Legendarily extravagant
Philip Ziegler welcomes an accomplished
Life of a much-loved woman
Georgiana: Duchess of Devonshire
by Amanda Foreman
HarperCollins, £20
She was born a Spencer, was thrust into
public life when still almost a child, was married to a
man who treated her with cool courtesy and had all too
evidently other emotional fish to fry. She exploited the
press and her own vibrant personality to establish herself
as a celebrity in her own right. In her prime, she was
one of the best-known and best-loved women in England.
She was Georgiana, Duchess of Devonshire (1757-1806).
Amanda Foreman very properly eschews direct reference
to the Duchess's contemporary counterpart, but the parallels
are obvious. So also, though, are the differences. Georgiana
was well educated, wrote competent poetry and plays, took
a keen interest in chemistry and metallurgy. Her passion,
except for gambling, was politics. Her lovers were not
Captain Hewitts or Dodi Fayeds but, possibly, Charles James
Fox and, certainly, Charles Grey, future architect of the
Great Reform Bill.
There is little new to tell about the sexual antics of
the Grand Whiggery or the convolutions which filled the
nursery of Devonshire House with a bevy of assorted by-blows.

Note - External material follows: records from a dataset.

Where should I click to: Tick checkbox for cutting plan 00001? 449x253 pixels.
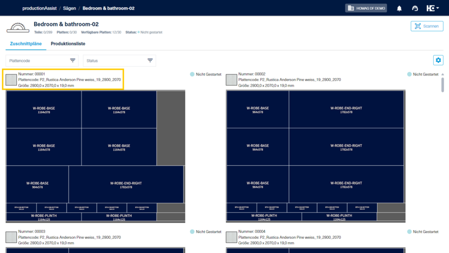[11, 80]
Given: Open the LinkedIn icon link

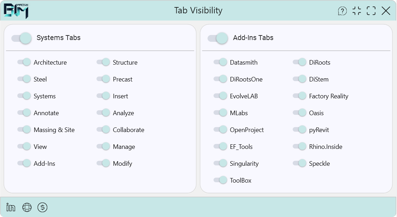Looking at the screenshot, I should [x=11, y=208].
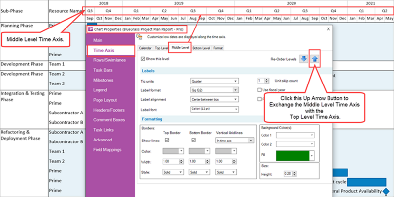Click the green Fill color swatch
The image size is (394, 197).
pos(293,156)
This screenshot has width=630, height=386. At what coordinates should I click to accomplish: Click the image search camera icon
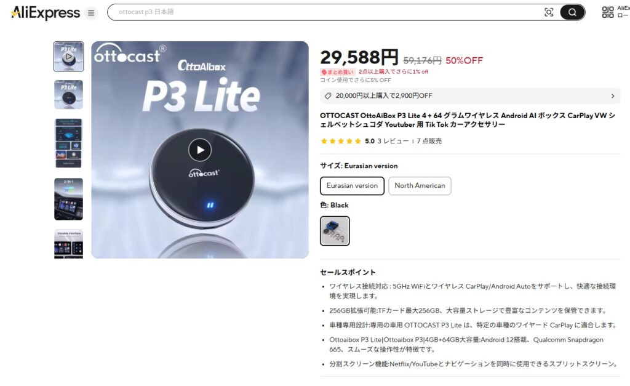(548, 12)
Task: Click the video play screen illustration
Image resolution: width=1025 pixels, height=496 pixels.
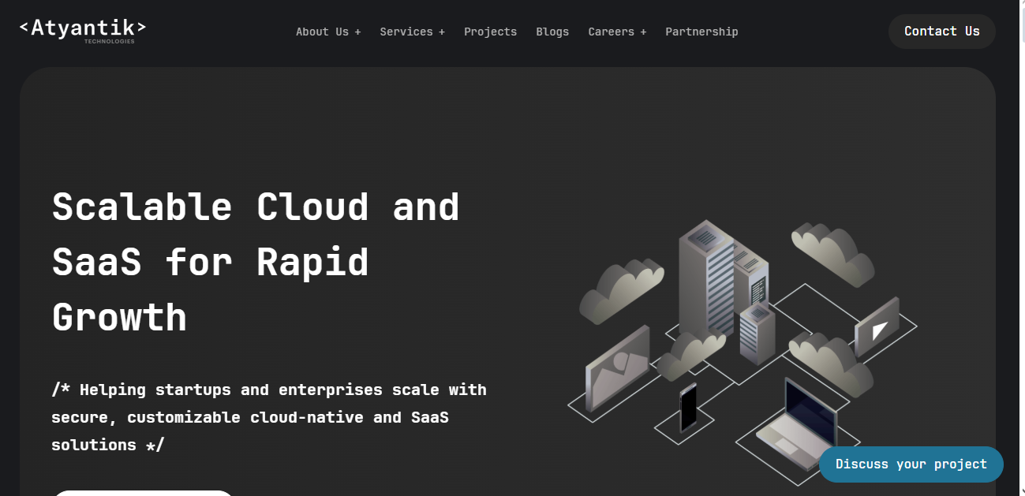Action: tap(877, 327)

But Lord Bessborough was less explicit than Miss Foreman;
Arthur Calder Marshall and Brian Masters, less substantial.
This is much the best account of that bizarre gallimaufry
and one can see no reason why there should be another for
many years.
What is more important is that Miss Foreman succeeds in
conveying the personality of Georgiana: the warmth, spontaneity
and sense of fun which won so many hearts; the frivolity
and lack of self-control which tried the patience of her
fondest admirers. "The Duke of Devonshire," observed
the Town and Country Magazine, "was the only man in
England not in love with the Duchess", and her charm,
indeed, was almost irresistible. But there was a stridency,
even vulgarity, about her public exhibitions. Her critics
mocked her exaltation of the "common touch" and
nicknamed her, after Ben Jonson's trickster, Dol Common.

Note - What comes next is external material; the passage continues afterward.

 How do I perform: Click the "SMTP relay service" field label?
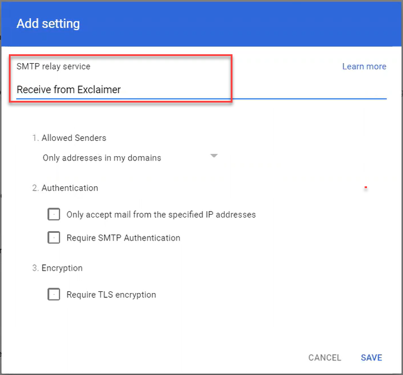(x=53, y=67)
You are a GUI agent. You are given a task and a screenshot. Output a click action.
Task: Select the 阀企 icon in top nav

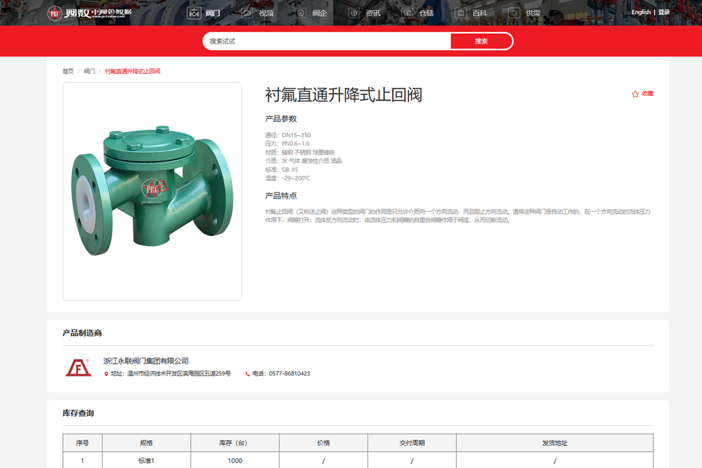pyautogui.click(x=300, y=13)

Her extravagance was awe-inspiring. She came from one
of the wealthiest families in England - her father inherited
an estate worth some £45 million at today's values
- and married into another which was twice as rich, yet
her ferocious depredations put these vast fortunes into
jeopardy. Time and again, the Duke settled what he believed
to be her total debts, only to find that his wife had concealed
the scale of her liabilities and was back at the gaming
tables in an effort at least to pay the interest. Georgiana
admitted in 1784 that she owed "many, many, many thousands".

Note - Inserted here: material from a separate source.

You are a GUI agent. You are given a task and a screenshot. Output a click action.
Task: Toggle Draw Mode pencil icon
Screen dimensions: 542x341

She had cost her husband "immense sums" every
year of her married life. She would lose in a night what
a country gentleman required to live on for 20 years. The
miracle was not that the Duke occasionally cut up rough,
but that he tolerated her at all.
Miss Foreman is particularly strong on the physical agonies
which even the richest were required to endure in the 18th
century. Indeed, the rich possibly suffered most, since
they could afford the doctoring which seemed designed to
cause pain rather than to heal. Even a physician as enlightened
as Erasmus Darwin treated Georgiana's failing eyesight
by attaching primitive electrodes above her temples. "It
certainly did her no obvious harm," writes the author
charitably, "despite the fact that it could deliver
a hundred shocks a minute."
Miss Foreman makes large claims for Georgiana's achievements
as a supporter of the Whigs - larger, probably, than any
political historian would be prepared to credit. One can
accept that the parties at Devonshire House bolstered Whig
morale; that the Duchess was a dab hand at kissing tradesmen
and winning votes; even that she was a considerable influence
on the Prince of Wales. But to claim that her role in the
- anyway short-lived - rapprochements between Fox and Pitt
and between Pitt and the Prince of Wales was "particularly
effective - perhaps even decisive" is surely pitching
it too high.
The Ministry of All the Talents would have stumbled into
power even if there had been no Duchess of Devonshire,
and although Fox may have considered her "one of his
chief whips", it was the death of Pitt, not Georgiana's
machinations, that proved the decisive factor. But the
author makes valid points and her work is a welcome corrective
to those who treated Georgiana as no more than a charming
and decorative lightweight.
This is an accomplished and well-written
biography; remarkably mature for a first effort; diligently
researched and entertainingly presented. Amanda Foreman
is a writer to watch and one from whom much can be
expected.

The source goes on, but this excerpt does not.